The hacking can go beyond basic creep, too: The government is actually responsible for a lot worse. Programs such as PRISM (Planning Tool for Resource Integration, Synchronization, and Management) allow the National Security Agency to have access to any content from non-Americans on American servers from websites such as Google, Apple and Facebook.

In addition, the Edward Snowden whistleblowing episode in 2013 revealed that the government taps into mobile networks both domestic and foreign. This collection of data has led to widespread collection of data on phones’ locations, especially of those who travel abroad.
Since the Snowden leaks, however, privacy has made some comeback. The Freedom Act, put into place in 2015, modified certain terms of cyber security, including prohibiting the collection of phone data, making it so that the NSA needs to get a court order for phone records of people who seem “suspicious.”

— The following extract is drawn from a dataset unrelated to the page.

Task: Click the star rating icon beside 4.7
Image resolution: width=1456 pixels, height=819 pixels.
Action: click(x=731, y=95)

The Freedom Act also, however, renewed expired parts of the Patriot Act, an act created by the Bush administration after 9/11, for the purpose of “Uniting and Strengthening America by Providing Appropriate Tools Required to Intercept and Obstruct Terrorism.”
However, these regulations within the Freedom Act’s restriction on collecting mass amounts of phone data, helping to ease tensions created by the Snowden leaks, have just recently been repealed by a conservative vote in Congress. Awaiting an anticipated signature from Trump, the move will repeal some of the only citizen privacy laws in place, re-granting the government access to cell phone data.

It is undeniable that the NSA has grown into a power that can seemingly hack each citizen, be it through a phone or camera or personal data, with frightening ease. Even these so-called regulations that have been brought in to protect American privacy seems minimal. And it’s completely legal, too. The NSA has been and continues to use surveillance rights primarily granted by the Patriot Act. In addition, programs like PRISM are still granting the United States overwhelming control on U.S. tech companies’ data.

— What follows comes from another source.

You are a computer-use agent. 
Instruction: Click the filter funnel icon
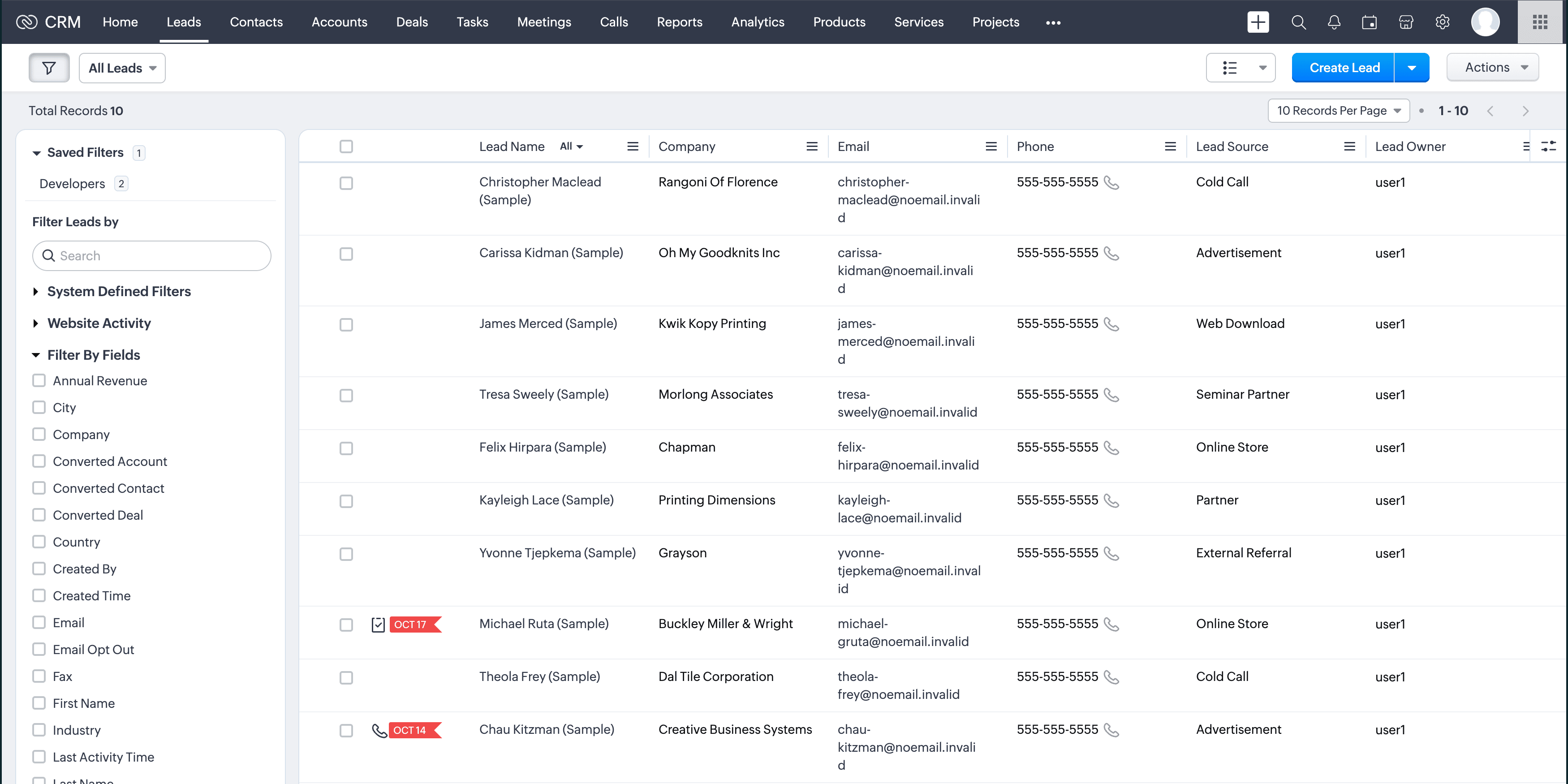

So, the question becomes simple: How can we as citizens restrict both the government and the common hacker from what most would recognize as a breach of privacy? Well simply put, with the growing influence and necessity of technology in today’s culture, there are very few things we can do beyond actually pushing for a change in laws themselves, laws that have snuck through because, as Snowden claims, the government says “that because of the crisis, because of the dangers that we face in the world, some new and unpredicted threat, we need more authority, we need more power, and there will be nothing the people can do at that point to oppose it. And it will be turnkey tyranny.”

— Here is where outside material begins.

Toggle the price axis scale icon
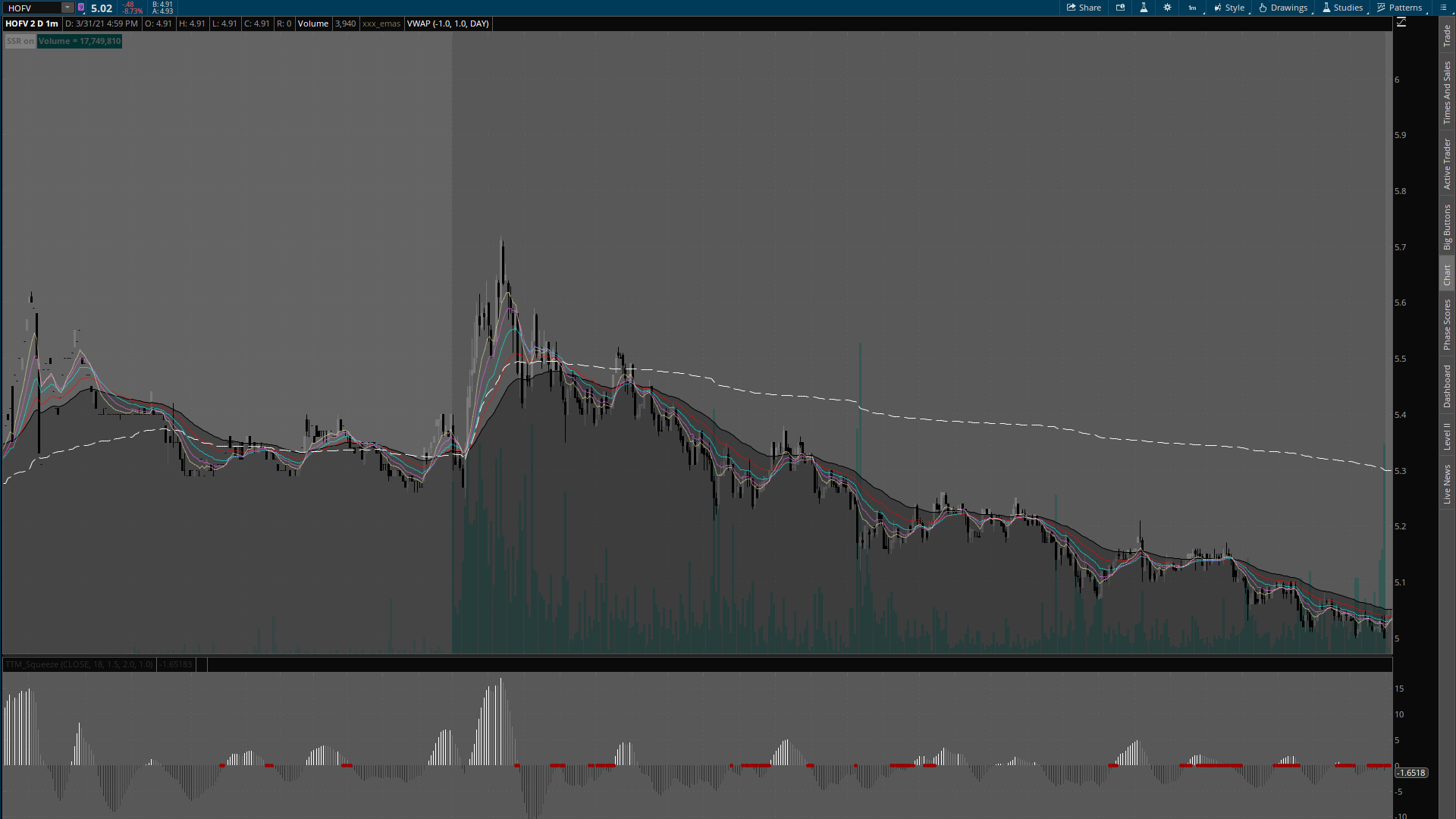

But there are a few simple fixes, like covering a camera, that can go a long way. If you are really worried, though, there are slightly more complex methods recommended by Snowden to really maximize security from the government.

If you are worried about messages being watched, cyber security experts recommend using Apple’s iMessage and the even more secure WhatsApp, both of which offer end-to-end encryption. By contrast, most email services and SMS messages (text messages) should be avoided at all costs, as they are not encrypted and are very easy to intercept. With email, however, secure providers such as ProtonMail, Tutanota, and Kolab Now offer end to end encryption from non-American companies, offering an NSA-regulation-free method of communication.

There is also a simple setting, called “full disk encryption,” that should be activated. Most new Macs have it on by default and most new Windows computers have it in the settings, called a “BitLocker,” but it is not activated in default settings. Full disk encryption makes it so that every bit of data that goes on a disk is converted into an unreadable code that is almost unhackable without help from the company. This is only beneficial when a computer is logged out or shut off, and if you forget the login passwords, it will be impossible to recover the data.

Hacking will always be part of life in the digital age. But as Jeh Johnson, former Secretary of Homeland Security once told an audience, “Cybersecurity is a shared responsibility, and it boils down to this: in cybersecurity, the more systems we secure, the more secure we all are.”